I have decided to start making jewelry again!  I have started to be creative!  Where will this journey take me?  Hopefully some place fun and profitable!  Even if it just gets me back into a creative focus, I will take it.  I am so looking forward to this!

http://transformingtreasures.blogspot.com/

Saturday, December 25, 2010

What a fantastic family day!

I am such a proud Mom!  Christmas has historically been very hard on Mac.  She's been known to unwrap presents "accidentally" and such...........which led to years of not putting her presents under the tree until about 3 a.m. Christmas morning.  Well, this year was amazing!  We put her presents out almost a full four days before the BIG DAY!  And she stayed out of them, for the most part!  We did allow her to unwrap one smallish present each day for each day she stayed away from the tree!  What a success!

Today was awesome!  Mac had made something for each person in the family during her sculpting sessions.  She made Bumpa a glazed coffee mug complete with designs and green and white MSU colors, Nana got the most awesome Frog Prince Charming!  Brit got a picture of Priscilla, I got a "generic" girl picture (which looks curiously of Mac with longer hair), Amy got a hand print, daddy got a Hot Air Balloon!! (two parts), and on and on.......it was so fun!

Amy gave everyone the neatest finds from all the thrifting places she and Tommy (Chelsie's BF) go and all the presents received were given with love!  Most of Mac's stash consisted of clothing, books and art supplies.  We really tried to use recycled, re-used and re-purposed gifts.  The focus was on home made and not much money spent.  I think we all succeeded.  Even Barb was amazed at the gift Wes got her (wink, wink-which means I picked out).

We also didn't have a traditional meal.  I made sloppy joe's and Den made potato soup and we had LOTS of appetizers....it was such a nice, warm, relaxing day!  Great to see Brit and everyone.  Great to just chill out and relax.

I am so blessed that Mac took such care in making her gifts and that took precedence over worrying about what SHE received.  What blessings!  I am so glad to have this family, this day and these memories!

Sunday, December 19, 2010

When is this Holiday over?

So I'm not the real Christmasy Christmas person. Look, I worked retail management for over twenty years and you learn to hate the whole time. People get bitchy, there's no time to celebrate and enjoy the time you do have and you slowly learn to despise the WHOLE ENTIRE SEASON!

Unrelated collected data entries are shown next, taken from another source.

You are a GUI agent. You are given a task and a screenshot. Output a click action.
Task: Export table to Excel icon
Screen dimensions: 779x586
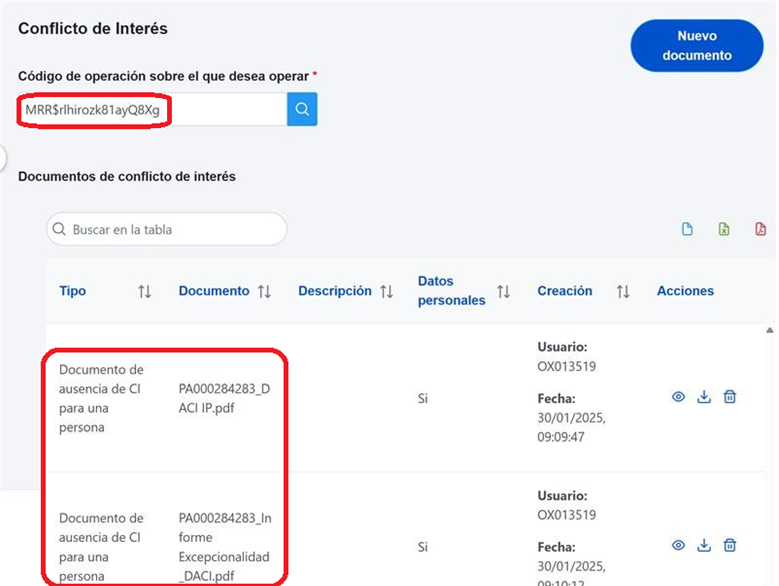(x=724, y=229)
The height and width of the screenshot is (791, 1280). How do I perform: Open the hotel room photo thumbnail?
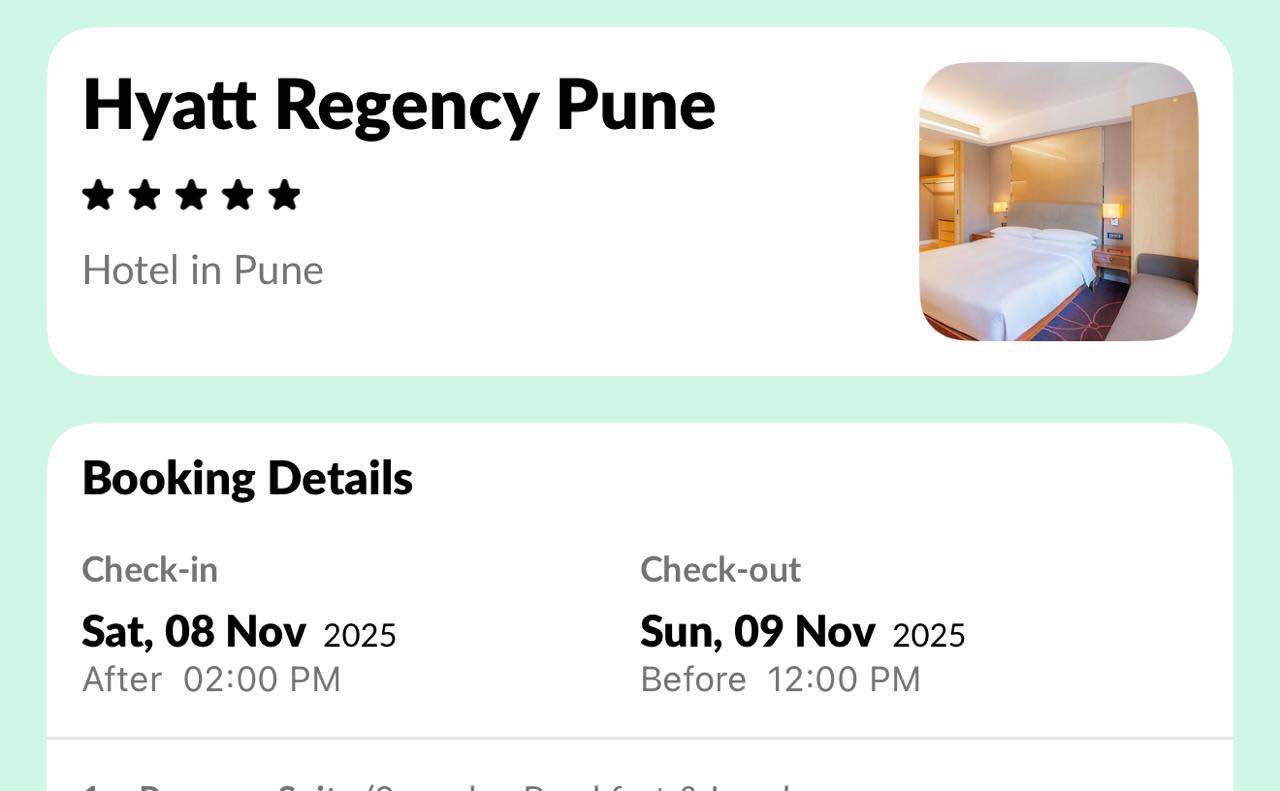(1058, 201)
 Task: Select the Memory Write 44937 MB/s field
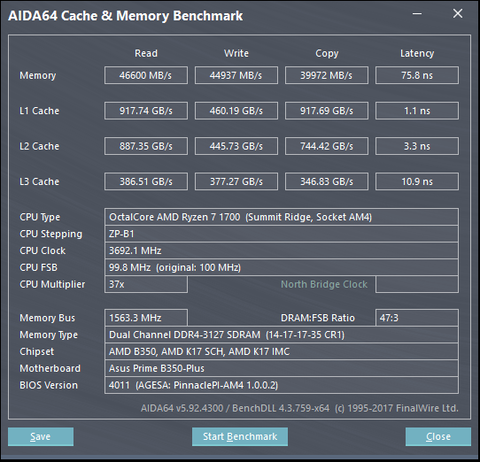pos(236,75)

Fast forward to now. No more retail! Christmas should be a breeze, right? I did all of my shopping a while ago because I made an agreement many moons ago not to ever set foot in a mall (or other shopping type establishment) from November 20 till January 1st. I just don't enjoy it. I hate crowds, I suffer from Post Traumatic Stress Disorder and anxiety and I gotta tell you, I totally lose it while standing in lines of any kind. So why do I find myself doing things like standing in line at the Post Office? (On December 16th)?????????? Why do I see myself scrambling for presents for some people?

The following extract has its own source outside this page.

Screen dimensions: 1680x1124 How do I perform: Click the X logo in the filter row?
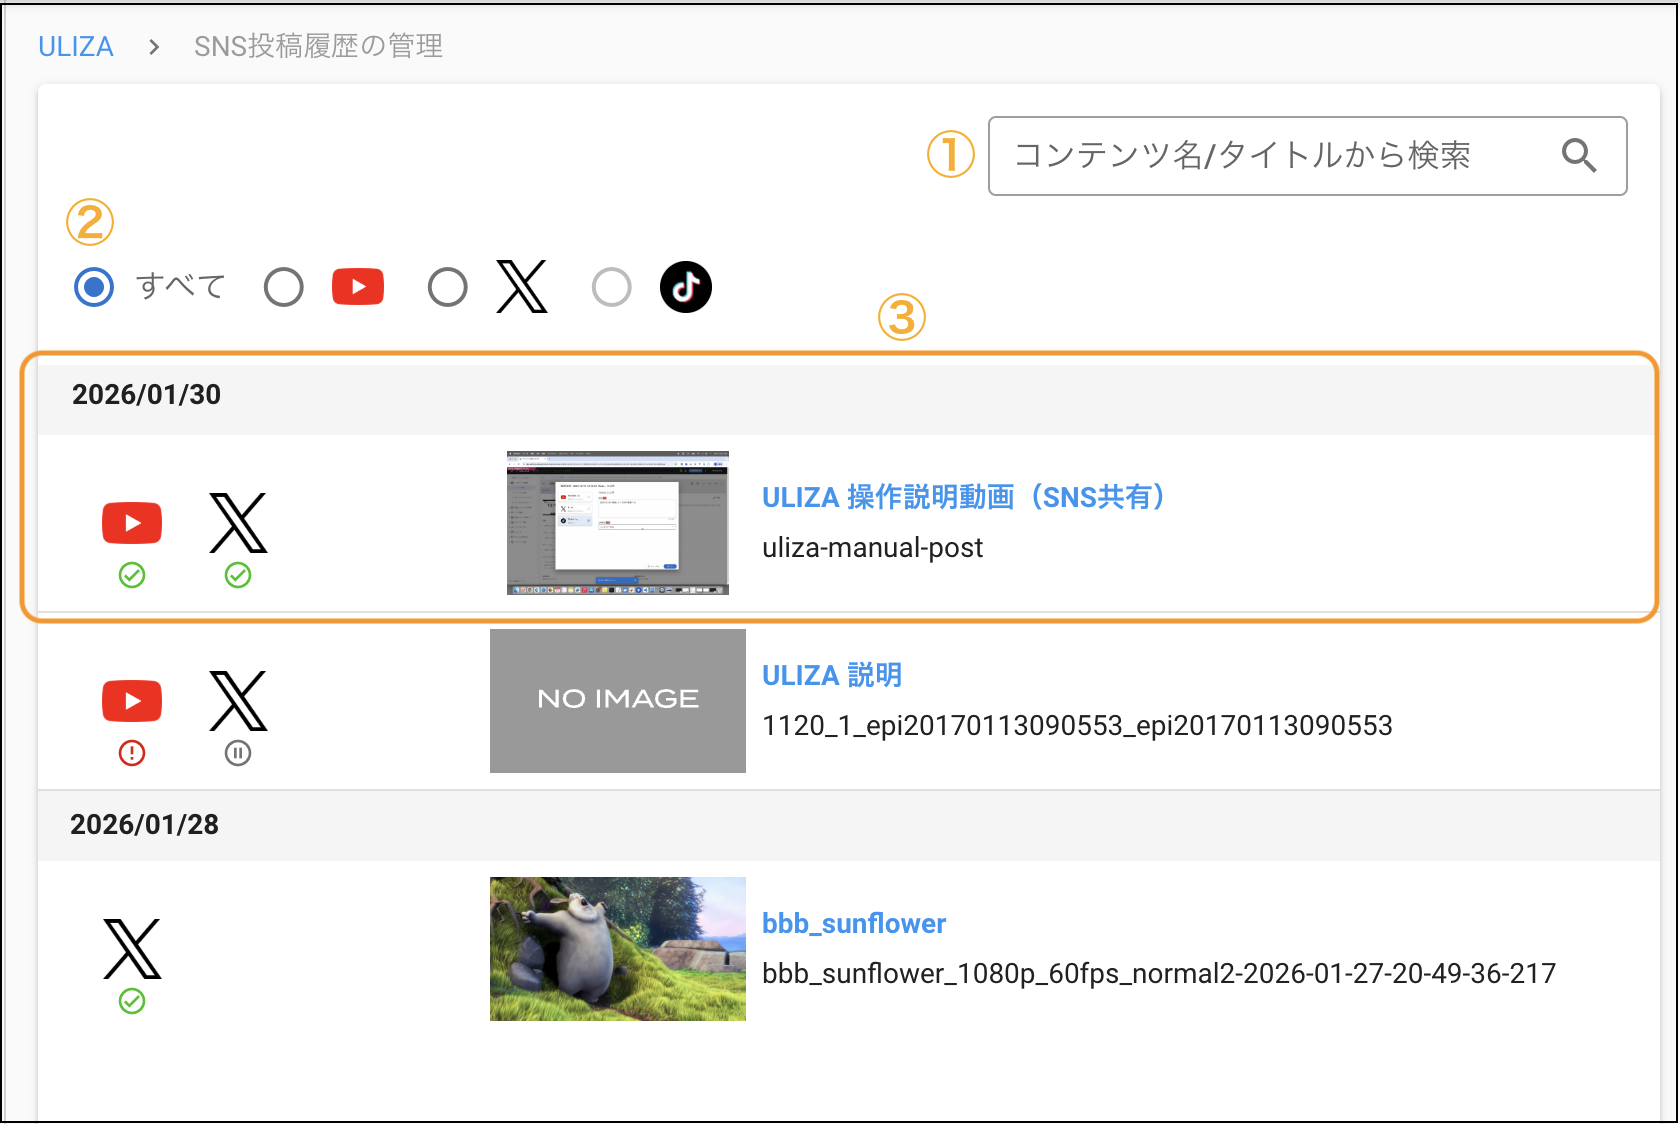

Well, it's not for me. Not for MY shipping. Nope, this is for my husband and my mother in law who obviously didn't take advantage of shopping before the season. This should be no big deal right? Well, husband hurts knee..........MIL has the dawning that: "Oh, my Gawd, Christmas is next week.....what am I going to do?" What she means is: What are YOU going to do? Because who is doing her shopping? Yup, Cinder-freakin-Rella. That's who. Yours truly.

Why are some people able to get their stuff together and be proactive and others are sliding under the rolling doors at Mall Department stores on December 24th at closing time? (Oh, yea, it happened to me in 1985, working at Hudson's Department Store in Michigan.......here comes a guy sliding on his knees to get under THE CLOSING DOOR to buy whatever was in front of him for his wife. I'm sure she felt really special......and I hope she enjoyed whatever perfume he bought.)

Forethought. Some have it and most don't. Get some..........and try to shop year 'round. You might get some thoughtful and less expensive gifts. At the very least you will feel better come this time of year!